### Exercise goal
Word for word, restate the records that come after this.

The records below:

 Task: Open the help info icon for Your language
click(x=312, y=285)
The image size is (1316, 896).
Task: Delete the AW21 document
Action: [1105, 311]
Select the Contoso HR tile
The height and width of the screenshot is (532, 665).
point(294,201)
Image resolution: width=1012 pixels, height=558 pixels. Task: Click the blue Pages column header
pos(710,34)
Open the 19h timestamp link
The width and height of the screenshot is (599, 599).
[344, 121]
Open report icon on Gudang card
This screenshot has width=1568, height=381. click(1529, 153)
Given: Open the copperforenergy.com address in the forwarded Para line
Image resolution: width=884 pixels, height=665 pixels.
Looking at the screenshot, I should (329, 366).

End of The records.

### Response to the task
 Task: Open the help info icon for Your language
click(x=312, y=285)
The image size is (1316, 896).
Task: Delete the AW21 document
Action: [1105, 311]
Select the Contoso HR tile
The height and width of the screenshot is (532, 665).
point(294,201)
Image resolution: width=1012 pixels, height=558 pixels. Task: Click the blue Pages column header
pos(710,34)
Open the 19h timestamp link
The width and height of the screenshot is (599, 599).
[344, 121]
Open report icon on Gudang card
This screenshot has width=1568, height=381. click(1529, 153)
Given: Open the copperforenergy.com address in the forwarded Para line
Image resolution: width=884 pixels, height=665 pixels.
Looking at the screenshot, I should (329, 366).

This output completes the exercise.